Filipinas es un país con una larga historia de azotes de la naturaleza y convulsiones políticas. Es un archipiélago en el Pacífico con más de 7000 islas, lo cual hace sumamente complicado gobernar y tener acceso a sus 90 millones de habitantes, amén de ser sumamente heterogéneo en grupos étnicos, culturales y religiosos (incluso hay una región autónoma musulmana llamada Isla de Mindanao).

Es complejo para los líderes filipinos ayudar a las víctimas e indigentes del tifón Hayián en un archipiélago tan grande y con problemas de comunicación entre las islas. Es por eso que la ayuda internacional era imprescindible y no habían excusas para su tardanza, pero también son muy acertadas las recientes palabras del secretario general de la ONU, Ban Ki-moon, al calificar este tifón como una advertencia al mundo entero sobre los efectos del cambio climático, que la mayoría de las naciones industrializadas no terminan de aceptar como el problema global a mediano o largo plazo y que deja a la humanidad bajo una espada de Damocles.

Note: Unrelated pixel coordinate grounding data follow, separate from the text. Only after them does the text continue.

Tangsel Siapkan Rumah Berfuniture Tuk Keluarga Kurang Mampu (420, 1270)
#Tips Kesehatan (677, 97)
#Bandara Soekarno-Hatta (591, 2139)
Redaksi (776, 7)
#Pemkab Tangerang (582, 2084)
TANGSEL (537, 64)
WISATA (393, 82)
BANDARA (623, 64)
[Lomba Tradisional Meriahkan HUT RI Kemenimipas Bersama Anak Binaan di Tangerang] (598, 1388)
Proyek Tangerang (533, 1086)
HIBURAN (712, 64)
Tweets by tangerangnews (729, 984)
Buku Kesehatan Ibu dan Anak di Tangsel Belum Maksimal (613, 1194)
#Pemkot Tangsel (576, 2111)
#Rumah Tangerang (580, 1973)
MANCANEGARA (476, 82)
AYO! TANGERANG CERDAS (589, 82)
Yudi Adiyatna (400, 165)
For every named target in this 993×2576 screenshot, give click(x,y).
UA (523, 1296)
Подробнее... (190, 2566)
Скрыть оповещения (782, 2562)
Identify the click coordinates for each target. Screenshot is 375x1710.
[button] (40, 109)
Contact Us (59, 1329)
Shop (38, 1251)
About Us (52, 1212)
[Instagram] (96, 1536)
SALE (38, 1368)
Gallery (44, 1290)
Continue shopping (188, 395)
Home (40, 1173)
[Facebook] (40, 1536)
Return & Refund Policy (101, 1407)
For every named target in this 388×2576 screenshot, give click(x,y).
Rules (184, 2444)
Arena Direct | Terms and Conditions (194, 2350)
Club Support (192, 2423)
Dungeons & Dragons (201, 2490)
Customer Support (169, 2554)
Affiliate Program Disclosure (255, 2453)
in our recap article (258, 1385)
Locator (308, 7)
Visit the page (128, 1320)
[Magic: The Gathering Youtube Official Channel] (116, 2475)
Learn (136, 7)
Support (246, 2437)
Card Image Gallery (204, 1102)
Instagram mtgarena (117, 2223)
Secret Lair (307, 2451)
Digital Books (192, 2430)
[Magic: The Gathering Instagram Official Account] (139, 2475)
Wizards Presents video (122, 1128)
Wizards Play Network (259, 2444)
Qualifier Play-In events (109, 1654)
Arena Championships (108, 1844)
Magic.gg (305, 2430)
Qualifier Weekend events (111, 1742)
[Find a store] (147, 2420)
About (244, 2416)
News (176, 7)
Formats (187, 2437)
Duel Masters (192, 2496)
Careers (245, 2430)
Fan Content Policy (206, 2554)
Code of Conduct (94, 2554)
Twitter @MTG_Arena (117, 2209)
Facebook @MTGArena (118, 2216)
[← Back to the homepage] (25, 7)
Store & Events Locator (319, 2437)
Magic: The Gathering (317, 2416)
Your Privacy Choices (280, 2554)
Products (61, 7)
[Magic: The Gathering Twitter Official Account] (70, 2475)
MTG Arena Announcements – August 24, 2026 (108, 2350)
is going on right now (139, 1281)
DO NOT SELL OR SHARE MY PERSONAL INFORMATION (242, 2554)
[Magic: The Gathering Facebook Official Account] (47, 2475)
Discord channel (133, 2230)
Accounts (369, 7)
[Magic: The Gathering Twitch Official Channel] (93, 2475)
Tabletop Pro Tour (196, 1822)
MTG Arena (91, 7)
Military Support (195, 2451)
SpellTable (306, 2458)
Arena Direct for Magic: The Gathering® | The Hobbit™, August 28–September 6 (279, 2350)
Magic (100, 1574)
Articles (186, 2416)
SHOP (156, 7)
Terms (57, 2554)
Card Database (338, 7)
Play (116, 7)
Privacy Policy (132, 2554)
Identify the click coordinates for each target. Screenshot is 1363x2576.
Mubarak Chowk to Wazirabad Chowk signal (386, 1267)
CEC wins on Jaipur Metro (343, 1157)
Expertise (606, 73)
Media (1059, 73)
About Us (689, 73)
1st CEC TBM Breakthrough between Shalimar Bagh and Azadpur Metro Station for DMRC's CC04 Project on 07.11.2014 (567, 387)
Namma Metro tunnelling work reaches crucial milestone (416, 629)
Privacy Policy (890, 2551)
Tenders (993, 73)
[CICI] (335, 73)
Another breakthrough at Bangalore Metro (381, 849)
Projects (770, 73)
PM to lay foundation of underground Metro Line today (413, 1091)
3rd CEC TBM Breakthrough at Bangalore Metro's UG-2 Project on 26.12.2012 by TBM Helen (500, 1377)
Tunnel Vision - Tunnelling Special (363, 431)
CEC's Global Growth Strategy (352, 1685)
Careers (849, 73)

Se entiende que muchos gobiernos en su lucha por mejorar las condiciones de vida de sus ciudadanos defiendan sus intereses nacionales (y partidarios) más que los del planeta y que algunos se aferren a científicos que aducen que la mayoría de los cambios que estamos presenciando en la naturaleza (deshielo de glaciares, calentamiento global, etc.), son consecuencia de etapas cíclicas que ocurren en el planeta. Pero aun si fuera el caso –teoría muy cuestionada por la mayoría de la comunidad científica internacional–, nunca está de más lo que pueda contribuir el ser humano para reducir la contaminación, proteger la capa de ozono y tantos otros problemas que, sin dudas, son agravados por nosotros, los tripulantes de La Tierra.